New tool uncovers information in patient clinic notes to improve lung cancer screening for smokers and former smokers.

Key Takeaways

  • EHR tool scans both structured data and text-based clinic notes
  • Adding unstructured data finds more patients eligible for lung cancer screening
  • Black patients benefit with enhanced lung cancer screening eligibility assessment

A team of investigators at Vanderbilt University have developed a tool to mine EHR contents for details on smoking habits to help identify patients who might benefit from early lung-cancer screening.

The tool uses natural language processing (NLP), a form of artificial intelligence, to unearth smoking-related data tucked away in lengthy clinic notes. These clues will be combined with more structured, quantitative EHR data entered in designated fields, such as current smoking status, smoking volume or quit year.

The dual-pronged tactic proved successful in identifying patients eligible for lung cancer screening in a recent proof-of-concept study.

“This approach has the potential to streamline the identification of [lung cancer screening]-eligible patients and serve as a technological foundation for the future development of a clinical-decision-support tool,” the team said in an article in The International Journal of Medical Informatics.

Support for Screening

The new tool is the latest aimed at addressing dismal lung-cancer screening rates in the United States. Currently, less than 5 percent of at-risk adults receive the recommended CT scans to check for nodules. Among non-Hispanic Blacks, the rate drops to 1.7 percent.

A strategy to boost screening is to expand the eligibility pool. In 2021, the U.S. Preventive Services Task Force lowered from 30 to 20 the number of pack-years required to support a screening recommendation. Pack-years are used to measure potential impact on the smoker and is based on the period of time spent having approximately 20 smokes a day, the number in a typical cigarette pack. This move nearly doubled the number of adults eligible for the recommendation, the researchers noted. A major goal of the effort was to reduce health disparities among Black Americans.

Clinical decision support for lung cancer screening stands to be greatly improved, both overall and with special regard to health care equity for Black patients.

In developing their new EHR tool, the researchers had a similar aim.

“We wanted to increase the proportion of Black and young patients who meet screening guidelines, many of whom may not report smoking habits in patient portals or structured datasets,” said first author Siru Liu, Ph.D., an assistant professor of biomedical informatics at Vanderbilt. “For these patients, especially, it is important to integrate smoking data from clinical notes.”

Validating the Tool

Liu and colleagues tested their algorithm using three years of structured and unstructured data from the Vanderbilt EHR. They included 102,475 patients in the final dataset and more than 1.5 million clinic notes. Approximately 10 percent of the patients identified as Black or African American.

The researchers applied two other artificial intelligence models using structured data alone. This baseline strategy yielded 5,887 patients eligible for screening.

In contrast, the new hybrid approach yielded 10,231 eligible patients – almost doubling the number. By adding information from notes and other unstructured data, the model boosted the number of newly eligible Black patients.

Using text written into the EHR related to smoking can play an important role in assessing eligibility for lung cancer screening, the researchers found.

“Compared with the baseline approach, our NLP-based approach identified 119 percent more Black/African Americans who meet screening guidelines,” they wrote.

Putting it Into Practice

Leveraging NLP to extract relevant information from clinic notes could save time for providers. The approach is gaining traction in efforts to identify high-risk patients across specialties.

The researchers are hopeful that as NLP-based tools evolve, they might be optimized to run in real-time within the EHR, converting unstructured data to structured data that can be more quickly assessed.
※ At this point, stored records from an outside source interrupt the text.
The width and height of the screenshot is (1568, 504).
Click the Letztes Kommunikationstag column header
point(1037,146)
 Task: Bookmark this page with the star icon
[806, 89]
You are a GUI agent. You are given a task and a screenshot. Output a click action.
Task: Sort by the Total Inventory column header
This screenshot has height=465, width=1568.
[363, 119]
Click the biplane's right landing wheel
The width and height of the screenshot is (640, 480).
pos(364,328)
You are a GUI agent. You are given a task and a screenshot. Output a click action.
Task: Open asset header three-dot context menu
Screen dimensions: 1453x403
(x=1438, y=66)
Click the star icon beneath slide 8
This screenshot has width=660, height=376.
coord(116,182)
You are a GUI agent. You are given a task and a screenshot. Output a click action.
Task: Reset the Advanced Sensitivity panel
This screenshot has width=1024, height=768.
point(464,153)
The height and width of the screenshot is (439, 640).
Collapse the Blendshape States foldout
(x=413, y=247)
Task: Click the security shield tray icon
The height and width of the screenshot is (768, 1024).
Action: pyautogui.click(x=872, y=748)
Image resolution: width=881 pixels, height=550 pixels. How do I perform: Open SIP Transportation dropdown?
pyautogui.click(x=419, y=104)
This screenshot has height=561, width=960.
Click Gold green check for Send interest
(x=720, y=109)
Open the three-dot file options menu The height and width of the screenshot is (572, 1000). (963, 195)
The goal, Liu says, is to ensure no at-risk patients fall through the cracks.

“Our results show that electronic clinical decision support for lung cancer screening stands to be greatly improved, both overall and with special regard to health care equity for Black patients,” Liu told VUMC News.

About the Expert

Siru Liu, Ph.D.

Siru Liu, Ph.D., is an assistant professor in the Department of Biomedical Informatics at Vanderbilt University Medical Center and the Department of Computer Science at Vanderbilt University. Her research focuses on the optimization of EHR features and functions, with a particular interest in clinical decision support.